Jan. 23, 2012— On Jan, 21, the University of Wisconsin-River Falls hosted some 600 students from 13 Minnesota and 10 Wisconsin high schools for the UW-River Falls "Border Battle" Science Olympiad Open Invitational Tournament for Division C.
The event, organized by UWRF physics Professor Earl Blodgett, featured 39 high school teams competing in 23 National Science Olympiad events as well as six trial events from Wisconsin.
UWRF was chosen as an ideal location for the event due to its close proximity to both western Wisconsin high schools and various Twin Cities metro schools. The event also highlighted UWRF's strength in science programs, including the physics program, which in 2010 ranked fourth in number of graduates compared to all comprehensive institutions across the nation.

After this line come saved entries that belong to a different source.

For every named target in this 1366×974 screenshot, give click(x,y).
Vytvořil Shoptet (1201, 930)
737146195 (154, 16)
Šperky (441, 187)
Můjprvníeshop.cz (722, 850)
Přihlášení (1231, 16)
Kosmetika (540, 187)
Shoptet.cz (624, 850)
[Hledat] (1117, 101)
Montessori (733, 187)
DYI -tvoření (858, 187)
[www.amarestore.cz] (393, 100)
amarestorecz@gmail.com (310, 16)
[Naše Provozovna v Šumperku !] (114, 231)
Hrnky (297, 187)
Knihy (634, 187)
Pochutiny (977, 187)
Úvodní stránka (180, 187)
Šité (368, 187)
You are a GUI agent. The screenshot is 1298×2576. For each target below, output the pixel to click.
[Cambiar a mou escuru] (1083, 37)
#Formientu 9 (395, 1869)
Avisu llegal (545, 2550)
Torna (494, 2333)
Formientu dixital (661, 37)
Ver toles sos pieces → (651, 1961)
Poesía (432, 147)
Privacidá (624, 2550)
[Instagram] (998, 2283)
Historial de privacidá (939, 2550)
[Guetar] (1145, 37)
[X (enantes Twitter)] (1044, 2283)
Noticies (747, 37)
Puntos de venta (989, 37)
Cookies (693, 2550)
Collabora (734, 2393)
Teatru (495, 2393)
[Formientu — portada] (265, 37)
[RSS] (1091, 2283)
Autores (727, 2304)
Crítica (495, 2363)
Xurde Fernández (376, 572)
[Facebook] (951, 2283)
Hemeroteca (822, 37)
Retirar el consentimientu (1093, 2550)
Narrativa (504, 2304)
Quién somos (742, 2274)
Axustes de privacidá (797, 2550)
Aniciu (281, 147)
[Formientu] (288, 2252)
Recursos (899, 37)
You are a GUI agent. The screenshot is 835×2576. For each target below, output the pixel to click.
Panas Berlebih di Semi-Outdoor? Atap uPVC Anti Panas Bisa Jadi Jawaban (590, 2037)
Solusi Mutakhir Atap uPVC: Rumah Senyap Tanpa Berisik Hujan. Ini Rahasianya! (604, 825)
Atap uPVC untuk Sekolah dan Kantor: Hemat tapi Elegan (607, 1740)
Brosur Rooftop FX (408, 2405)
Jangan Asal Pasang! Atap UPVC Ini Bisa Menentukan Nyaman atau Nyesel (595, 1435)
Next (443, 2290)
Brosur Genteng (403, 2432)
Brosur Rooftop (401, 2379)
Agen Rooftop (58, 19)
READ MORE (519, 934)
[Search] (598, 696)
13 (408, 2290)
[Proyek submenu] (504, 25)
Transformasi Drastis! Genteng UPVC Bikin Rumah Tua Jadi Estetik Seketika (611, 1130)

"One of the best aspects of UWRF is our people," explains Blodgett, "and this tournament was unique in that almost every event was supervised by UWRF faculty, students and alumni. We hope that the students and coaches enjoyed their tournament at UWRF. It was certainly fun for us to host them."
Science Olympiad is an international non-profit organization created to improve the quality of science education by increasing student interest and providing recognition for outstanding achievement to a level of enthusiasm normally reserved for varsity sports programs. Science Olympiad tournaments are rigorous academic interscholastic invitational, regional, state, and national competitions consisting of a series of team events students prepare for during the year. Unlike many other physics, biology or chemistry competitions, Science Olympiad mixes the various science disciplines of biology, earth science, chemistry, physics and technology together in one competition.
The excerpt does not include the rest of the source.